→ **YOUR OBJECTIVE**: Write out the data below again with "gutter" replaced by "margin" and everything else unchanged. Leave out the pictures.

→ **PROVIDED ENTRIES**:
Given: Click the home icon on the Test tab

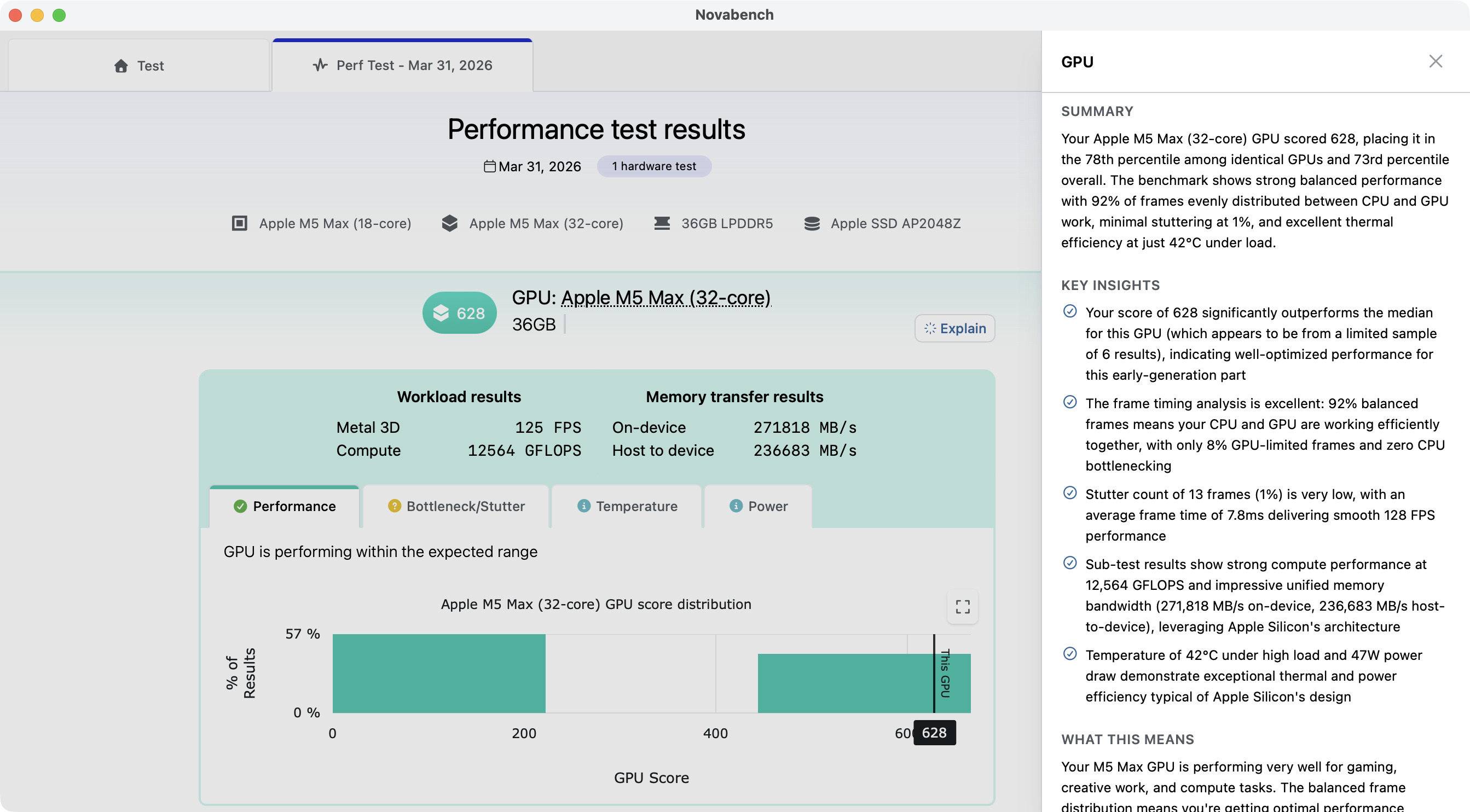Looking at the screenshot, I should click(x=121, y=65).
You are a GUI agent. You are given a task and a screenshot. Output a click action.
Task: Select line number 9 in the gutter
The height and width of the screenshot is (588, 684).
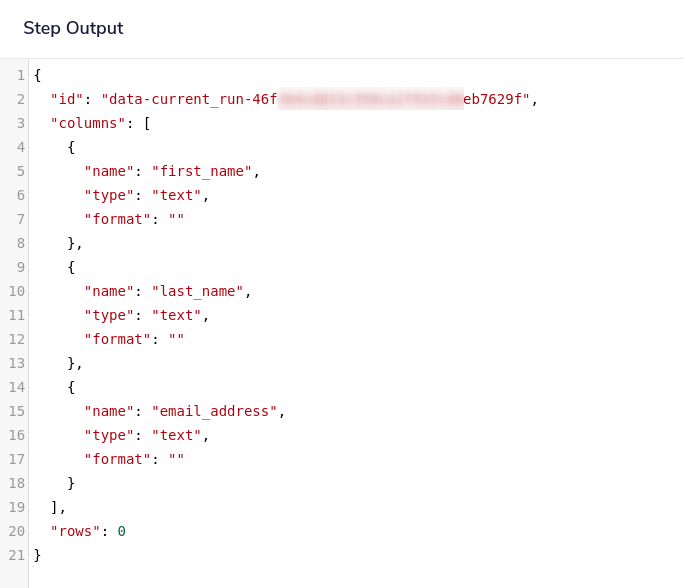20,267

→ **RESPONSE FOR THIS EXERCISE**:
Given: Click the home icon on the Test tab

Looking at the screenshot, I should click(x=121, y=65).
You are a GUI agent. You are given a task and a screenshot. Output a click action.
Task: Select line number 9 in the margin
The height and width of the screenshot is (588, 684).
20,267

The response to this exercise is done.